Laut der Statistik haben Christen mit 2,2 Kindern pro Frau im Durchschnitt weniger Nachwuchs als Juden (3,0) und Moslems (3,6) - im Vergleich dazu liegt die Geburtenrate in Deutschland bei 1,36.
Die christlich arabische Bevölkerung in Israel verzeichnet die besten Abiturergebnisse: 63 Prozent der Christen bestanden die Prüfungen 2010 im Vergleich zu 58 Prozent der jüdischen und 46 Prozent der muslimischen Schulabgänger.
Aus: factum / Ausgabe 1/14 (www.factum-magazin.ch)
Sollen israelische Christen mit arabischer Muttersprache als
eigenständige Minderheit anerkannt werden, getrennt von den Arabern
muslimischen Glaubens?
Um diese Frage wurde im Ausschuss für Arbeit,
Soziales und Gesundheit des israelischen Parlaments heftig gestritten.
Die Debatte wurde durch eine Gesetzesinitiative des Abgeordneten Yariv
Levin (Likud-Partei) ausgelöst.
Nach seinen Vorstellungen haben die
christlichen Araber Anspruch auf eine eigenständige Vertretung in
Gemeinderäten und anderen Gremien. Die muslimischen
Parlamentsabgeordneten reagierten entsetzt und verärgert.
Levin hatte zuvor in einem Interview erläutert, seine Gesetzesinitative
sei sinnvoll, „weil wir (Juden) viele Gemeinsamkeiten mit den Christen
haben. Das sind unsere natürlichen Verbündeten, und sie sind ein
Gegengewicht zu den Muslimen, die unser Land von innen heraus zerstören
wollen.“
Die arabischen Knesset-Abgeordneten waren aufgebracht. „Levin will die
arabische Öffentlichkeit auseinanderdividieren, die ohnehin schon
unterdrückt wird.
Wir sind doch nicht seine Sklaven“, rief der
Abgeordnete Jamal Zahalka (arabische Balad-Partei).
Seine
Parteifreundin Hanin Zoabi (Foto) meinte, das Gesetz führe zu einer
wachsenden Feindlichkeit der Araber gegenüber Israel.
Der Ausschuss hörte auch den nordisraelischen Christen Shadi Halul an.

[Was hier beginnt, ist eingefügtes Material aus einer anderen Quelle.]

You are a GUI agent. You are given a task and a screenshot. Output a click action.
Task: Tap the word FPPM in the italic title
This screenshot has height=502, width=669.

Er setzt sich dafür ein, dass junge Christen mit arabischer
Muttersprache in der Armee dienen. Dabei verweist er auf ihr aramäisches
Erbe, das viel bedeutender sei als eine aufgezwungene arabische
Identität. „Ich bin stolz, ein Christ zu sein“, unterstrich Halul, „wir
haben das Recht auf Selbstbestimmung.“ Halul zeigte auf die muslimischen
Abgeordneten und riet dem Ausschuss: „Hören Sie nicht auf diese
Rassisten!“
Hanin Zoabi beschimpfte Halul daraufhin als Feigling. Er solle diese
Botschaft auf den Straßen von Nazareth verkünden, dort würde er von den
örtlichen Muslimen und Christen mit anderer Auffassung „die passende
Antwort erhalten.“ Die kaum verhüllte Drohung führte zum Rauswurf Zoabis
aus der Anhörung.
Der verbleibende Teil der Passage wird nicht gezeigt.